We should also remember the long running DX program from Radio Sweden, "Sweden Calling DXers". The script for this program began with Arne Skoog in 1948, the program was taken over by the American George Wood in 1978, the name was changed to MediaScan a few years later, and the program ended in 2001.

This then, is the story of shortwave broadcasting in Sweden, running from 1938-2010.

A Voice Across the Atlantic - RCA & AT&T Rocky Point

Some time back, you will remember, we presented the story here in Wavescan, of the great wireless station that was located at Rocky Point on Long Island, New York. At the time, it surely was the world's largest wireless station, and if it had been built to its intended potential, then it would have become a majestic electronic wonder. This radio station was also in use at times for the relay of programming on behalf of the Voice of America.

It is not so well known however, that RCA Rocky Point was also in co-operation with another wireless organization, AT&T, for communication across the Atlantic. This is what happened.

Back during the year 1922, AT&T began experimenting with an attempt to bridge the Atlantic Ocean with a wireless signal. These experiments were underway at the early AT&T facility located at Deal Beach in New Jersey and the test communications were conducted on longwave channels. These wireless tests with a comparatively low powered transmitter were quite successful and it was demonstrated that a reliable communication service could be established between the United States and England.

The project was then moved from the AT&T facility at Deal Beach, New Jersey to RCA Rocky Point on Long Island.

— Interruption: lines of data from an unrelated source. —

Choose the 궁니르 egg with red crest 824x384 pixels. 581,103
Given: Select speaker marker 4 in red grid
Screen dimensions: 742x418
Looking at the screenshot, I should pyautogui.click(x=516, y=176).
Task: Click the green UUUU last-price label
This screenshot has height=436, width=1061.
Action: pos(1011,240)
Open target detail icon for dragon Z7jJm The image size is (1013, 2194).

AT&T rented from RCA the space for the longwave transmitter and the associated antenna systems. A huge 200 kW Alexanderson alternator was installed at Rocky Point and test transmissions in Morse Code commenced in March 1926.

A little less than a year later, on January 27, 1927, the new trans-Atlantic communication service was opened from Rocky Point under the callsign WNL using the longwave channels 56.5 and 58.5 kHz. The receiver station in Great Britain was located at Cupar in Scotland, and the return service to North America was rendered by transmitter GBR, the huge Post office station located at Rugby.

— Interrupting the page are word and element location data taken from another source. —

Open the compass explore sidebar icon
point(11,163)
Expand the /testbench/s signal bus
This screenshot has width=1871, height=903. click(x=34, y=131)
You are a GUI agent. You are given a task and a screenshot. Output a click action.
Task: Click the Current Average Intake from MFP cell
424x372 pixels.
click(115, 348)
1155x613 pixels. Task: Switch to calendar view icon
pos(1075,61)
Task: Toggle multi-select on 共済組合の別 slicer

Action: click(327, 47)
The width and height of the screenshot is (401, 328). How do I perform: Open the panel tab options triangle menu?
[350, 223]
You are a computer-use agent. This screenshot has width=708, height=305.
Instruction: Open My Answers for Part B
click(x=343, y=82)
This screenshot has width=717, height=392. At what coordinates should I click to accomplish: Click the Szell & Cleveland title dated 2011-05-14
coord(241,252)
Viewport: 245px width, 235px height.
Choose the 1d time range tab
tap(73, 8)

Surprisingly, this longwave communication service between the United States and England was in use for nearly half a century and it was not closed down until the year 1970.

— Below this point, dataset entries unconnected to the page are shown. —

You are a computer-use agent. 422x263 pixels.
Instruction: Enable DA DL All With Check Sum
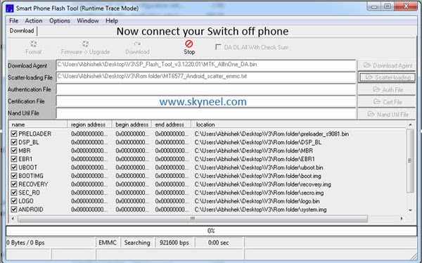(x=218, y=47)
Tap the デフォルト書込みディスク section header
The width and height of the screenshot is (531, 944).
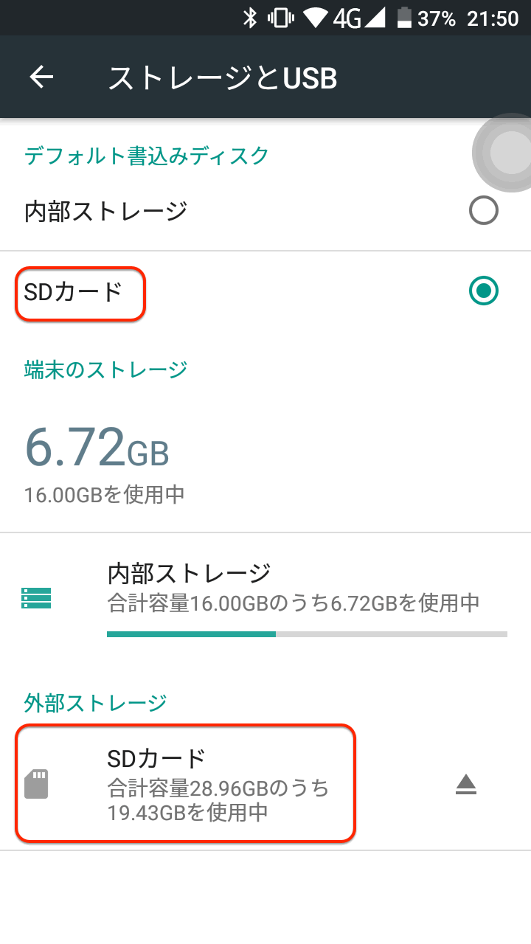[x=146, y=156]
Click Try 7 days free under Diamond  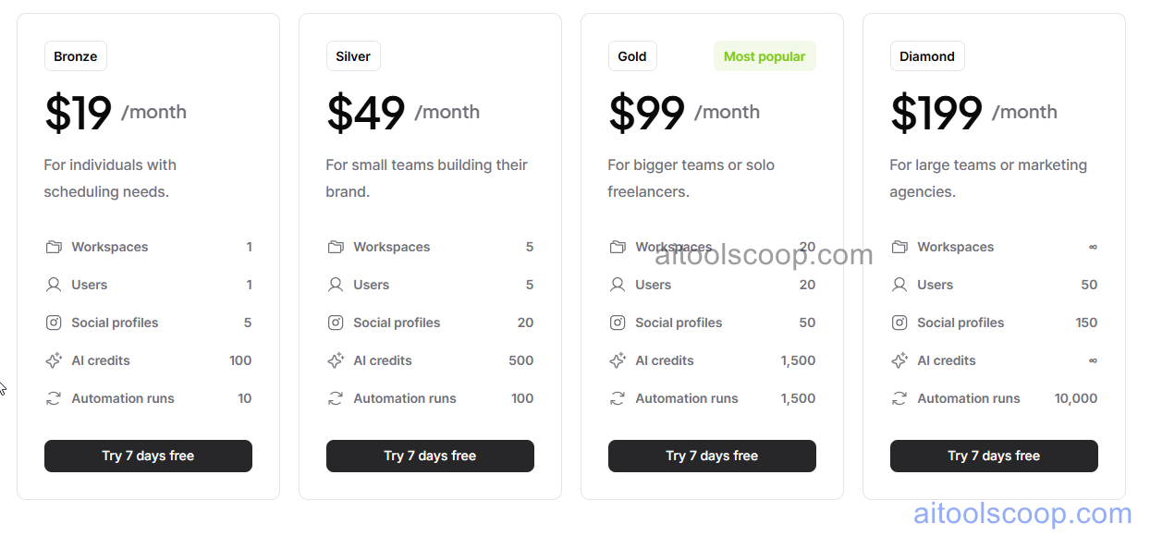click(x=994, y=456)
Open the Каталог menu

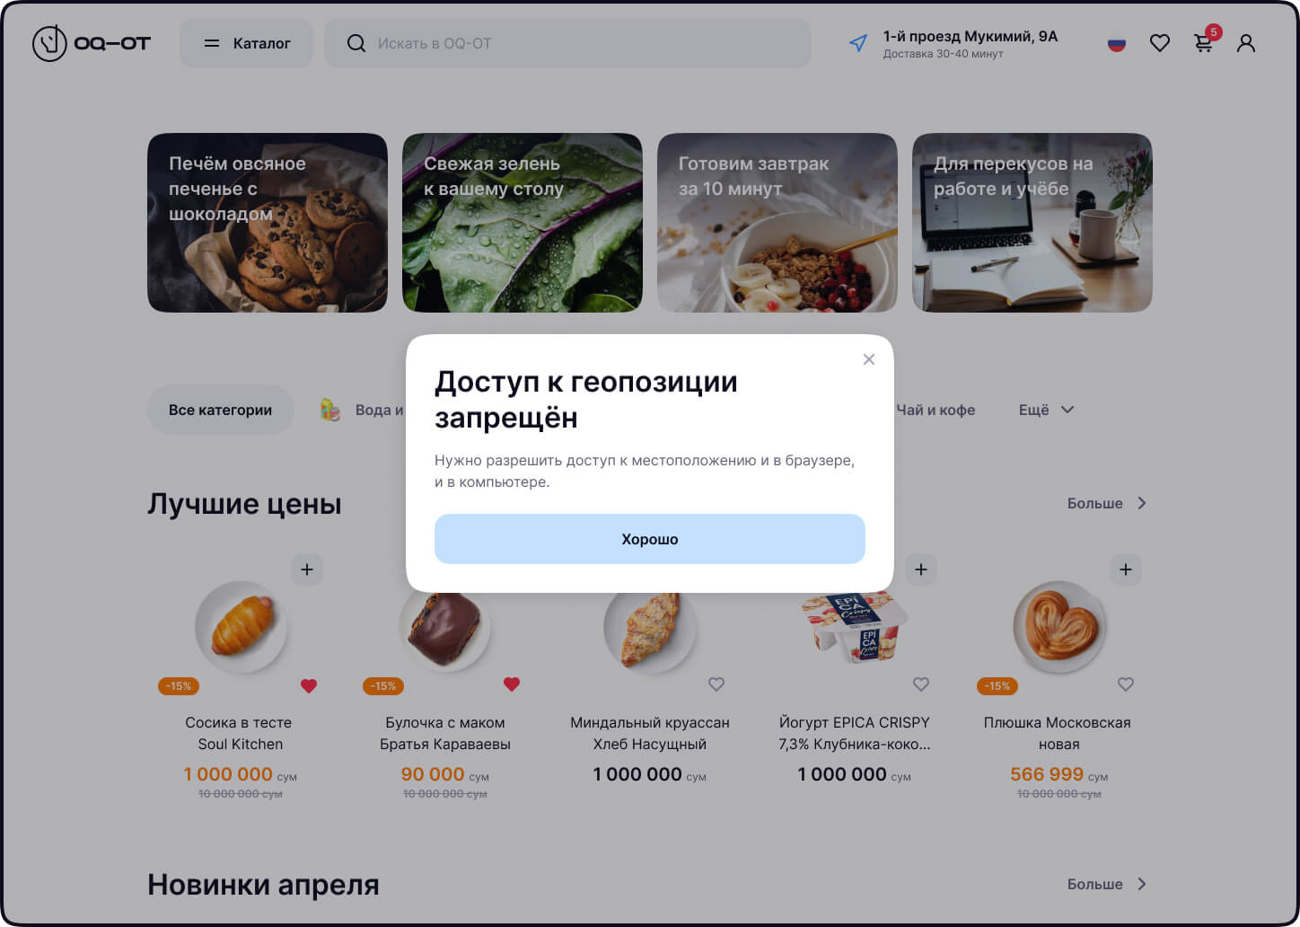coord(247,43)
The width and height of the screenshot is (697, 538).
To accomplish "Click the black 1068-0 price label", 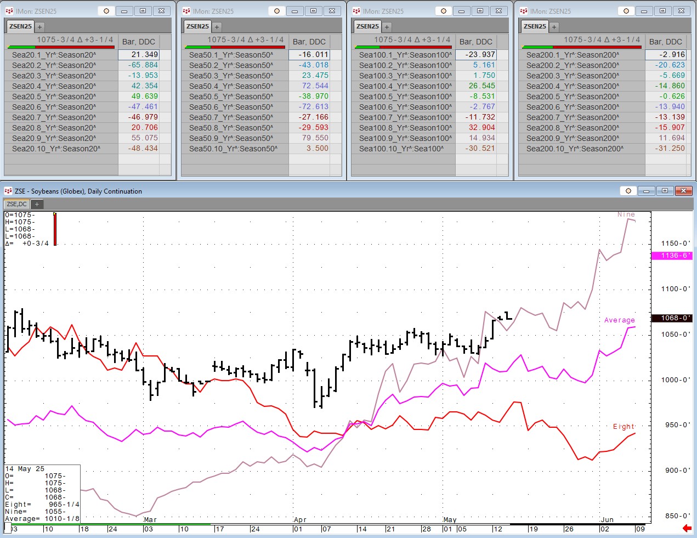I will (x=671, y=318).
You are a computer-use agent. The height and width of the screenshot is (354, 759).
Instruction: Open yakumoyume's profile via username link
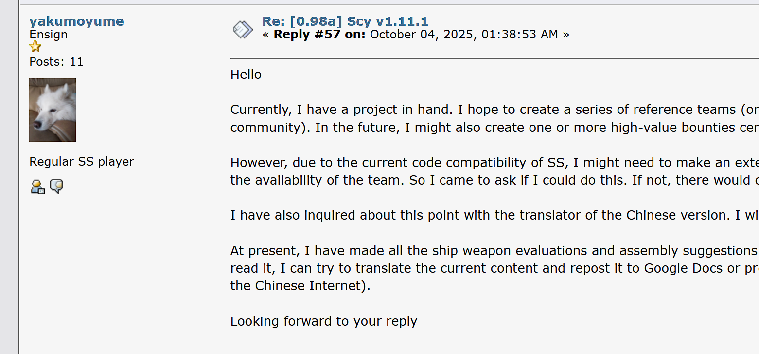tap(76, 21)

The receiver station for AT&T Rocky Point was located at Houlton in Maine, quite close to the Canadian border in New Brunswick, and in more recent time this location was in use by AT&T as a Telstar satellite receiver station.

Thus, the American terminal for the first trans-Atlantic communication service was indeed located at Rocky Point, Long Island, but it was an AT&T unit located in an RCA facility.